Stored data ::
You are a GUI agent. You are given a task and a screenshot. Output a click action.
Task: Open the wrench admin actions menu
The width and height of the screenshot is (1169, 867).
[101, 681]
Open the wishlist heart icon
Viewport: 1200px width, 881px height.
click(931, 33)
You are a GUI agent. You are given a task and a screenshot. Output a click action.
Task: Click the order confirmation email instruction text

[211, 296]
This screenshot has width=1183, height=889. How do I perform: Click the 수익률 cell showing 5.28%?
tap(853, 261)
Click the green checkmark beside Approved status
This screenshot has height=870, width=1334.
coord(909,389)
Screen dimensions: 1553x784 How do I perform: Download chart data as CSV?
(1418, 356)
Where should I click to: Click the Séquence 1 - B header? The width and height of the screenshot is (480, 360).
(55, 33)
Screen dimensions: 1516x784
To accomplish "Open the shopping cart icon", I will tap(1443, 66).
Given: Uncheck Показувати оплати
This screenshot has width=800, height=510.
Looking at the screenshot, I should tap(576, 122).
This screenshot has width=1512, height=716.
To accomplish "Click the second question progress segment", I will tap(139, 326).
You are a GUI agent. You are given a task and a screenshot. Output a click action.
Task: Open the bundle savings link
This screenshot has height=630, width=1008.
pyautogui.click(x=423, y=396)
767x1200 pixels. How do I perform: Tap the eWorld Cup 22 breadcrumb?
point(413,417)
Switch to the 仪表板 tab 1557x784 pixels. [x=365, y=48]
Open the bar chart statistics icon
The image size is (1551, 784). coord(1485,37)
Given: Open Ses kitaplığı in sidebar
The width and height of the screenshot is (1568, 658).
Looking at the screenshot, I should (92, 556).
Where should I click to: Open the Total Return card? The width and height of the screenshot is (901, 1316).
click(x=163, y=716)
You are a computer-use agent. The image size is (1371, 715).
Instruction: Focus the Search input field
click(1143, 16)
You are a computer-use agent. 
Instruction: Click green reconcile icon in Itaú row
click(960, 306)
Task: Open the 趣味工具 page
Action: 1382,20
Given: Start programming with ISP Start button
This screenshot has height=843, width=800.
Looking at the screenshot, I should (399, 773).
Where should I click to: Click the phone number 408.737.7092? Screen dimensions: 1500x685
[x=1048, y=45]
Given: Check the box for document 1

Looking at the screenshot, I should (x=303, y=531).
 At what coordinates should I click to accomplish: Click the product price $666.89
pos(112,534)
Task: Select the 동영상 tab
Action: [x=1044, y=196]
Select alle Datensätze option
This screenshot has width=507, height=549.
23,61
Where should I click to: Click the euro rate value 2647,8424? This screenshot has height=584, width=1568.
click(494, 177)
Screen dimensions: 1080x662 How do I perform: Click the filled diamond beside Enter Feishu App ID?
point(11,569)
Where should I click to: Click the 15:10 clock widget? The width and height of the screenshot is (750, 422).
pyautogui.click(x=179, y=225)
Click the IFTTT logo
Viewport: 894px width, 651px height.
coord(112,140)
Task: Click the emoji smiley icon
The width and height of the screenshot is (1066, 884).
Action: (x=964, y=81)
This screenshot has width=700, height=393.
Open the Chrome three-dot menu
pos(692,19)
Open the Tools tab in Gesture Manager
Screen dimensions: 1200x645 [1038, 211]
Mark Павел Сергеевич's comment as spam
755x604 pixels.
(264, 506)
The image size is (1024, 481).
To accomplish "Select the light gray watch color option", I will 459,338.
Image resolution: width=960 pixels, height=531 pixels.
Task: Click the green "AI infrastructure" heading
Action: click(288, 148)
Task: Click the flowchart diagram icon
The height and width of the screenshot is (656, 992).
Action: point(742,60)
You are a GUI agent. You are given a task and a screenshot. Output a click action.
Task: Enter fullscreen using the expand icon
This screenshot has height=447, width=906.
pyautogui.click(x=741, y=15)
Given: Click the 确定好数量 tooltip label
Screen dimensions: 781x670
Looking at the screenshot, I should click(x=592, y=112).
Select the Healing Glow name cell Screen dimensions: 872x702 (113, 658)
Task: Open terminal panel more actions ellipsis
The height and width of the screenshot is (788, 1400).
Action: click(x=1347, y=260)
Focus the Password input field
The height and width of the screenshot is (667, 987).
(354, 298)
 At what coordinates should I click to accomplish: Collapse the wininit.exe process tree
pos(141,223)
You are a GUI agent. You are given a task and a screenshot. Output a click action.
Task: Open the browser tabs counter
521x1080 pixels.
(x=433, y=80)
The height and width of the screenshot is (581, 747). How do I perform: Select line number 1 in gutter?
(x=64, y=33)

Description of the task :: All of the entries above should be output exactly as they are.

The answer ::
You are a GUI agent. You are given a task and a screenshot. Output a click action.
Task: Open the wrench admin actions menu
The width and height of the screenshot is (1169, 867).
[101, 681]
Open the wishlist heart icon
Viewport: 1200px width, 881px height.
click(931, 33)
You are a GUI agent. You are given a task and a screenshot. Output a click action.
Task: Click the order confirmation email instruction text

[211, 296]
This screenshot has width=1183, height=889. How do I perform: Click the 수익률 cell showing 5.28%?
tap(853, 261)
Click the green checkmark beside Approved status
This screenshot has height=870, width=1334.
coord(909,389)
Screen dimensions: 1553x784 How do I perform: Download chart data as CSV?
(1418, 356)
Where should I click to: Click the Séquence 1 - B header? The width and height of the screenshot is (480, 360).
(55, 33)
Screen dimensions: 1516x784
To accomplish "Open the shopping cart icon", I will tap(1443, 66).
Given: Uncheck Показувати оплати
This screenshot has width=800, height=510.
Looking at the screenshot, I should tap(576, 122).
This screenshot has width=1512, height=716.
To accomplish "Click the second question progress segment", I will tap(139, 326).
You are a GUI agent. You are given a task and a screenshot. Output a click action.
Task: Open the bundle savings link
This screenshot has height=630, width=1008.
pyautogui.click(x=423, y=396)
767x1200 pixels. How do I perform: Tap the eWorld Cup 22 breadcrumb?
point(413,417)
Switch to the 仪表板 tab 1557x784 pixels. [x=365, y=48]
Open the bar chart statistics icon
The image size is (1551, 784). coord(1485,37)
Given: Open Ses kitaplığı in sidebar
The width and height of the screenshot is (1568, 658).
Looking at the screenshot, I should (92, 556).
Where should I click to: Open the Total Return card? The width and height of the screenshot is (901, 1316).
click(x=163, y=716)
You are a computer-use agent. The image size is (1371, 715).
Instruction: Focus the Search input field
click(1143, 16)
You are a computer-use agent. 
Instruction: Click green reconcile icon in Itaú row
click(960, 306)
Task: Open the 趣味工具 page
Action: 1382,20
Given: Start programming with ISP Start button
This screenshot has height=843, width=800.
Looking at the screenshot, I should (399, 773).
Where should I click to: Click the phone number 408.737.7092? Screen dimensions: 1500x685
[x=1048, y=45]
Given: Check the box for document 1

Looking at the screenshot, I should (x=303, y=531).
 At what coordinates should I click to accomplish: Click the product price $666.89
pos(112,534)
Task: Select the 동영상 tab
Action: [x=1044, y=196]
Select alle Datensätze option
This screenshot has width=507, height=549.
23,61
Where should I click to: Click the euro rate value 2647,8424? This screenshot has height=584, width=1568.
click(494, 177)
Screen dimensions: 1080x662 How do I perform: Click the filled diamond beside Enter Feishu App ID?
point(11,569)
Where should I click to: Click the 15:10 clock widget? The width and height of the screenshot is (750, 422).
pyautogui.click(x=179, y=225)
Click the IFTTT logo
Viewport: 894px width, 651px height.
coord(112,140)
Task: Click the emoji smiley icon
The width and height of the screenshot is (1066, 884).
Action: (x=964, y=81)
This screenshot has width=700, height=393.
Open the Chrome three-dot menu
pos(692,19)
Open the Tools tab in Gesture Manager
Screen dimensions: 1200x645 [1038, 211]
Mark Павел Сергеевич's comment as spam
755x604 pixels.
(264, 506)
The image size is (1024, 481).
To accomplish "Select the light gray watch color option", I will 459,338.
Image resolution: width=960 pixels, height=531 pixels.
Task: Click the green "AI infrastructure" heading
Action: click(288, 148)
Task: Click the flowchart diagram icon
The height and width of the screenshot is (656, 992).
Action: point(742,60)
You are a GUI agent. You are given a task and a screenshot. Output a click action.
Task: Enter fullscreen using the expand icon
This screenshot has height=447, width=906.
pyautogui.click(x=741, y=15)
Given: Click the 确定好数量 tooltip label
Screen dimensions: 781x670
Looking at the screenshot, I should click(x=592, y=112).
Select the Healing Glow name cell Screen dimensions: 872x702 (113, 658)
Task: Open terminal panel more actions ellipsis
The height and width of the screenshot is (788, 1400).
Action: click(x=1347, y=260)
Focus the Password input field
The height and width of the screenshot is (667, 987).
(354, 298)
 At what coordinates should I click to accomplish: Collapse the wininit.exe process tree
pos(141,223)
You are a GUI agent. You are given a task and a screenshot. Output a click action.
Task: Open the browser tabs counter
521x1080 pixels.
(x=433, y=80)
The height and width of the screenshot is (581, 747). How do I perform: Select line number 1 in gutter?
(x=64, y=33)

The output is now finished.